[Task objective]
Please copy exactly the lines that begin with the one containing "The image size is (491, 367)." and end with the last line of the entries.

[Data to examine]
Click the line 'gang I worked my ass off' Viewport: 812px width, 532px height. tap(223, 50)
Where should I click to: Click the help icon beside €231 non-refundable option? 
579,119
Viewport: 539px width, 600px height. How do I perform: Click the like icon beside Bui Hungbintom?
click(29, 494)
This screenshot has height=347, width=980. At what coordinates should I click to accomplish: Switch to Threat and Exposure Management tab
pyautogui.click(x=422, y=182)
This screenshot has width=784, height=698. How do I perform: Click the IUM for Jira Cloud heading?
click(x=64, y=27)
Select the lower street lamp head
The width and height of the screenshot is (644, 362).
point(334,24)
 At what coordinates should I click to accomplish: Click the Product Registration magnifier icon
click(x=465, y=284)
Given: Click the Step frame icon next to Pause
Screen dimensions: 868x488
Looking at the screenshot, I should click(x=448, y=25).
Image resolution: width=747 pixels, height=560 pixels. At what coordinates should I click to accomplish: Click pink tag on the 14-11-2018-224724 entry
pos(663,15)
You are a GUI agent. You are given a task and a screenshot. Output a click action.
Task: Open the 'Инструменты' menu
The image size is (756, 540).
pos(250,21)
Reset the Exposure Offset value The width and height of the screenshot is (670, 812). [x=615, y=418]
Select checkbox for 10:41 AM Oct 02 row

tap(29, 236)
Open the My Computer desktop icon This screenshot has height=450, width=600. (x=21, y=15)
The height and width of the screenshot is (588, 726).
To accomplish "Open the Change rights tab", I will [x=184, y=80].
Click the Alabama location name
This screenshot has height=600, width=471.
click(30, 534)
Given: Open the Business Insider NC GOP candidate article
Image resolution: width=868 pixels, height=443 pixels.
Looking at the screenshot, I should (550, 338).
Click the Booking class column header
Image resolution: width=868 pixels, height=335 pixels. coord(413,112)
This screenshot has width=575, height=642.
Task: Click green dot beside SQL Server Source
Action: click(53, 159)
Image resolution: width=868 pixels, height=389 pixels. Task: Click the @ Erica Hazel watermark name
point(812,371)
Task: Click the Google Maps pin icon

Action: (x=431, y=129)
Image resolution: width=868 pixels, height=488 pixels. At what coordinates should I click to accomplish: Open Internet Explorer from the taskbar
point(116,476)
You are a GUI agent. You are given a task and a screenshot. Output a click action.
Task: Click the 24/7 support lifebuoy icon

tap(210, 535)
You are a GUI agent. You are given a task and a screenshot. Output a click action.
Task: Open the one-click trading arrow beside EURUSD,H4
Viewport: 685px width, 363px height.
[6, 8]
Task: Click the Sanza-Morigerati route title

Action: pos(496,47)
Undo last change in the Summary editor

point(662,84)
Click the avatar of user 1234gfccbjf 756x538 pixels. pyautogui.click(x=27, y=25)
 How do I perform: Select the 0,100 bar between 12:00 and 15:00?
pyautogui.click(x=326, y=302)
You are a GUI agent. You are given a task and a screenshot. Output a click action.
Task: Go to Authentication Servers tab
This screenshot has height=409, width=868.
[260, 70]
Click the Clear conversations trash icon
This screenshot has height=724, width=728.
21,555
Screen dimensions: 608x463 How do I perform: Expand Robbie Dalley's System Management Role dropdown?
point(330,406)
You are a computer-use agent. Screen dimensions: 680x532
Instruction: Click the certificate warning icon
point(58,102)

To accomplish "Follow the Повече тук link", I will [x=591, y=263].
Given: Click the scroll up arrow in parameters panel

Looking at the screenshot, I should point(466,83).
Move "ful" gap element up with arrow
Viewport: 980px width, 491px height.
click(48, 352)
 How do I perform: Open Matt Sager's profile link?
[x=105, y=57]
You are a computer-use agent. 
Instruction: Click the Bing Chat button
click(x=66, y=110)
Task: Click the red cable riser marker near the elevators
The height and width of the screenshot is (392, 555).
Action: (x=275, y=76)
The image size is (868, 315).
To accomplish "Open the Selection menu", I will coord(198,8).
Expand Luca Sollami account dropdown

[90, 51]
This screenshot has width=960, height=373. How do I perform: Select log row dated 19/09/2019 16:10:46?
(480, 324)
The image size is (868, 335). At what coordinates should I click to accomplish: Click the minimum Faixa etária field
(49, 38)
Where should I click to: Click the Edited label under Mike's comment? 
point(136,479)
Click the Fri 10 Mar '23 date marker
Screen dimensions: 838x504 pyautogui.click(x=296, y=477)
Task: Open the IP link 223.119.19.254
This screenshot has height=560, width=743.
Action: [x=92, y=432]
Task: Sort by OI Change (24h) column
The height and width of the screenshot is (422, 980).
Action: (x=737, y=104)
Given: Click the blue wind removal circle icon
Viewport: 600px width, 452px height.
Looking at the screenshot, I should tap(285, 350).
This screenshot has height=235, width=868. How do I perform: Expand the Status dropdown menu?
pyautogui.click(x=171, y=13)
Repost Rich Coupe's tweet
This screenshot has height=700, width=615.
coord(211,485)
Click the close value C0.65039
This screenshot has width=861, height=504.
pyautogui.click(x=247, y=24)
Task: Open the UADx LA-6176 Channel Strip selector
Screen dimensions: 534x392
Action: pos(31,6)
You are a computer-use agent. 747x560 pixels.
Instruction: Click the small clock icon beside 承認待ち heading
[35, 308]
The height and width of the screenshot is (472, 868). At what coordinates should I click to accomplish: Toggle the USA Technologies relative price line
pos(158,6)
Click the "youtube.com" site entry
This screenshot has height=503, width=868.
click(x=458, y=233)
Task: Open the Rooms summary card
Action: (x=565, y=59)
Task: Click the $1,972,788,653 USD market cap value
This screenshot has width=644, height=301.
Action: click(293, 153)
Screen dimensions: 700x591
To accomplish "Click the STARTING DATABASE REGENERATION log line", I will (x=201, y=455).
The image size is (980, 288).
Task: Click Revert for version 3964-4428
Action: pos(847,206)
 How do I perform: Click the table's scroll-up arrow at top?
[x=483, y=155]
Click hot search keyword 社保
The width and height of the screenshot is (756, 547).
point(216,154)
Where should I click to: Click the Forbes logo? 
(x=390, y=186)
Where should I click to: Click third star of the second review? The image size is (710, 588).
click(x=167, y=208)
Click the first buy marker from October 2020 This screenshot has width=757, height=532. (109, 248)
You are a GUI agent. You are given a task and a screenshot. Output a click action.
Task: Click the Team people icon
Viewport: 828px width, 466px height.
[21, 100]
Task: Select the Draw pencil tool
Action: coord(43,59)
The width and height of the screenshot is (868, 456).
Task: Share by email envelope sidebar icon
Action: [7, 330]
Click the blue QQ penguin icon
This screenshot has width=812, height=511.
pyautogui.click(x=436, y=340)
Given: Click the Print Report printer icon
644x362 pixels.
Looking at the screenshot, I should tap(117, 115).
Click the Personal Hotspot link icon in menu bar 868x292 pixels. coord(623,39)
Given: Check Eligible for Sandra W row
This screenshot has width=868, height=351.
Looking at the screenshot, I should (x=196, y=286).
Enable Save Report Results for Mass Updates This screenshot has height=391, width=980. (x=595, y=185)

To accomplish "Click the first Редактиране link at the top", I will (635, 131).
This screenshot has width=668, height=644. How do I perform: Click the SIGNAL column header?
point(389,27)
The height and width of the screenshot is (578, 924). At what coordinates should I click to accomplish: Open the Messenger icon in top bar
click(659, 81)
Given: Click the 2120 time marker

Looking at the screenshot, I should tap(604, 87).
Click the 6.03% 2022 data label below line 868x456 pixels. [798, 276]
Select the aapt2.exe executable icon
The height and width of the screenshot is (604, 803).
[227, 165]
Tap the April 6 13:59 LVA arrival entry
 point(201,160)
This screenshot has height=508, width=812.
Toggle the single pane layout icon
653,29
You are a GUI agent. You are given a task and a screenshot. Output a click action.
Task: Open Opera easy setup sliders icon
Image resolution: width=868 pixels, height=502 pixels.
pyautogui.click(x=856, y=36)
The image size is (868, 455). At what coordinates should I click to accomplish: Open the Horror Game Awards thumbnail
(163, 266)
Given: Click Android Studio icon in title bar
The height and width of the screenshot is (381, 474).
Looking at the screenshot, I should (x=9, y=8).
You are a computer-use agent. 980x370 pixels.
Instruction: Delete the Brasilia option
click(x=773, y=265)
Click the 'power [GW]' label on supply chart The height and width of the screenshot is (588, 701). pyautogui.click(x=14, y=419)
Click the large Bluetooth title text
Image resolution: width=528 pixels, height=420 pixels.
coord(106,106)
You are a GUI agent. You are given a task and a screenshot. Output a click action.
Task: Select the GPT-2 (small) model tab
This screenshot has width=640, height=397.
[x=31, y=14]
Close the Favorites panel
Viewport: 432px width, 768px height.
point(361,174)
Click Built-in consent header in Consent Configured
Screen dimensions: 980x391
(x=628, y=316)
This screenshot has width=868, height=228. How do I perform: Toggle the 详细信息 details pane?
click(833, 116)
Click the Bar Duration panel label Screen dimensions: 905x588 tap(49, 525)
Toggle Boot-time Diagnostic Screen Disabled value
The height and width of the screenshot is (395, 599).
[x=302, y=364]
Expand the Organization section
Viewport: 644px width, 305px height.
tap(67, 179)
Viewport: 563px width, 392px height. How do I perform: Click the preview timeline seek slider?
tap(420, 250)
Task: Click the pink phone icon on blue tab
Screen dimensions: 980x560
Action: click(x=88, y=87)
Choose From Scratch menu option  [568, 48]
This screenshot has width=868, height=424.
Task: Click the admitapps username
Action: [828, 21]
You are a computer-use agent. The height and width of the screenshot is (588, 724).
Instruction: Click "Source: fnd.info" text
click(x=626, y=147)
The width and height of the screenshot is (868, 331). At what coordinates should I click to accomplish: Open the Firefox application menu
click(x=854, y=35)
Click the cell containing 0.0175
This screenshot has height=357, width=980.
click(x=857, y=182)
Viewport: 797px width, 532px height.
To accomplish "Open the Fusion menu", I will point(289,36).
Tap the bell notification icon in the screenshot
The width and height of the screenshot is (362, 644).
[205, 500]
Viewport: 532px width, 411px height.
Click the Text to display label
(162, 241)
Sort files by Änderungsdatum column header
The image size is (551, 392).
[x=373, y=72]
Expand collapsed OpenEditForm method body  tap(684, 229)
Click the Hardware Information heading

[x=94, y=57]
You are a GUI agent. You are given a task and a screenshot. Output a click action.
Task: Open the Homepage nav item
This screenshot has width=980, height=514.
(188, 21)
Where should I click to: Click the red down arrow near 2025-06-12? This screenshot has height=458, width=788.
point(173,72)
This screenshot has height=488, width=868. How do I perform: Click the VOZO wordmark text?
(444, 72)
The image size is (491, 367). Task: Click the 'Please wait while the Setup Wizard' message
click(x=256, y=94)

[Problem solution]
The image size is (491, 367). Task: Click the 'Please wait while the Setup Wizard' message
click(x=256, y=94)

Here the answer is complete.